As for the audio, you can include a maximum of four tracks. If you want to play files on the Apple TV or on a computer hooked up to a surround sound system, you'll want to include the AC3 (Dolby Surround) audio as the second track. The first track should be AAC (CoreAudio is faster and better than faac) for compatibility with the iPhone. There are often also audio tracks in additional languages or commentary tracks that you can also include, the iPhone (or iTunes) will let you switch tracks during playback. Include chapter marks if possible—after 20 episodes, you're probably ready to skip past the opening credits of your favorite TV show.
Then let Handbrake do its thing, import into iTunes, and sync!
One last word about HD video on the iPhone: it looks really good. But low-resolution content looks pretty good, too—there are definitely diminishing returns as the video resolution increases. For instance, have a look at the 320x180 vs. the 1280x720 version of the Buzz Report video podcast. As long as there's no text on screen, even the paltry 320x180 resolution looks reasonable.

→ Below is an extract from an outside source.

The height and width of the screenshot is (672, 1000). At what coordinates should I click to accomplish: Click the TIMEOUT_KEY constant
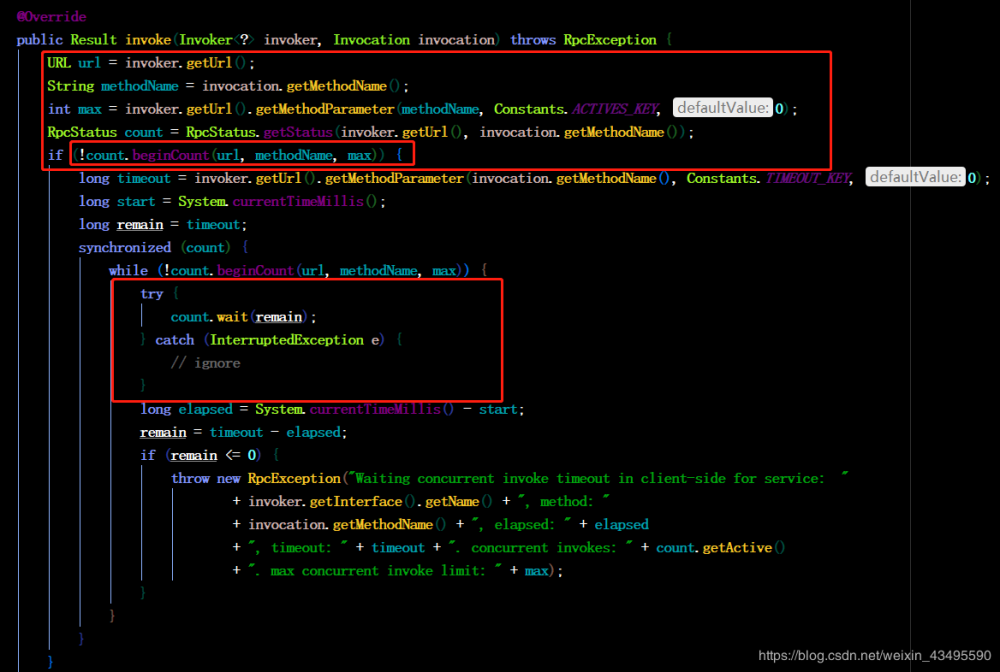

The HD version is also a good cautionary tale against messing with the framerate; the 30 fps video converted to 24 fps makes all movement look terrible. My conclusion is: don't encode video in HD just for the iPhone's sake, as DVD resolution is good enough. However, if you don't know if you want to play a file on the iPhone or on the AppleTV or computer, it makes sense to create an HD version and the iPhone will happily play that version.